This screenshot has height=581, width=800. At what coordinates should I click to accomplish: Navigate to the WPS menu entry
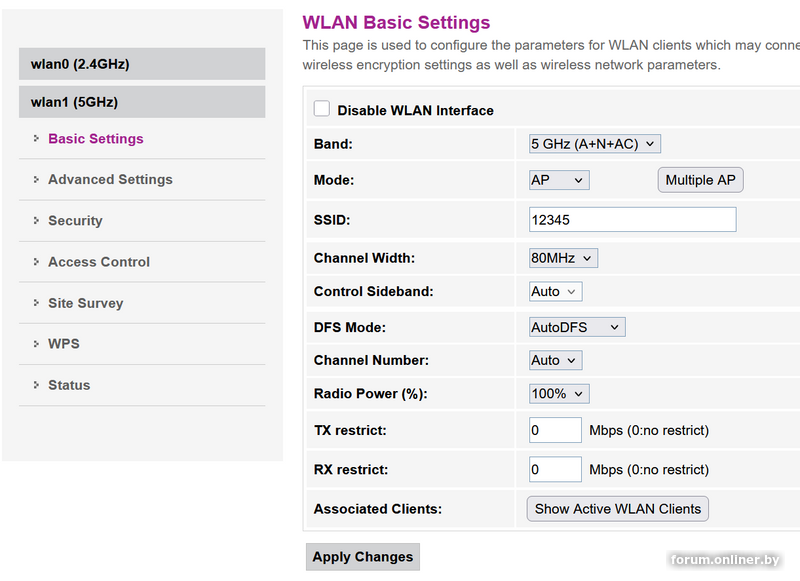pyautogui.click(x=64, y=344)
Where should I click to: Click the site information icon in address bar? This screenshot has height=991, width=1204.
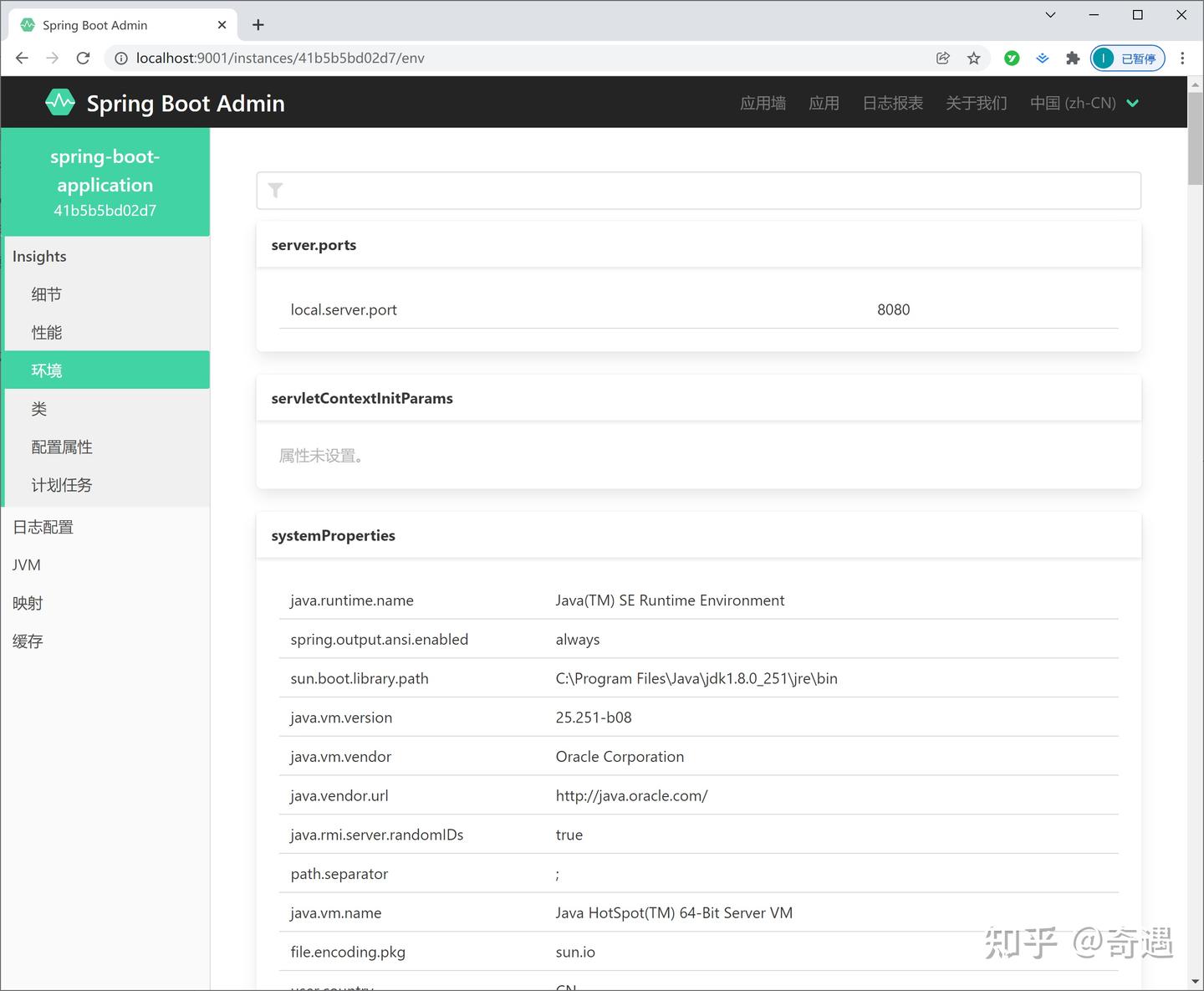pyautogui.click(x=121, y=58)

● ● ● ●

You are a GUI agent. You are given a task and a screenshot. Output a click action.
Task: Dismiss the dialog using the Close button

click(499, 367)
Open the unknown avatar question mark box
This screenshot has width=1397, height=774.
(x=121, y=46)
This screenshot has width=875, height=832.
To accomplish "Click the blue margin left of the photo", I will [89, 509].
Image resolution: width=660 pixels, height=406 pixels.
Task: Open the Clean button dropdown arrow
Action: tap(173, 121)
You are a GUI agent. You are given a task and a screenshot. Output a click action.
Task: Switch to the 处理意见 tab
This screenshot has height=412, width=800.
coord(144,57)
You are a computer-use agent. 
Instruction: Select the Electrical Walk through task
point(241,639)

● ● ● ●

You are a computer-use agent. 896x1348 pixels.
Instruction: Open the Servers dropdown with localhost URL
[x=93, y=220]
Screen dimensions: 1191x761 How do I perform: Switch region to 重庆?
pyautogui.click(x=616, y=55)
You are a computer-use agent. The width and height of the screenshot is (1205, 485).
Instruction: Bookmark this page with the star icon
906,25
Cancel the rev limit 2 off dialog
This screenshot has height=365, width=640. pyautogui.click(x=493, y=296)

● ● ● ●

→ PROBLEM DETAILS:
Go through the listing above and list every line that has the word "computer".

→ SOLUTION BELOW:
You are a computer-use agent. 
You are a computer-use agent. 896x1348 pixels.
You are a computer-use agent. The width and height of the screenshot is (1205, 485).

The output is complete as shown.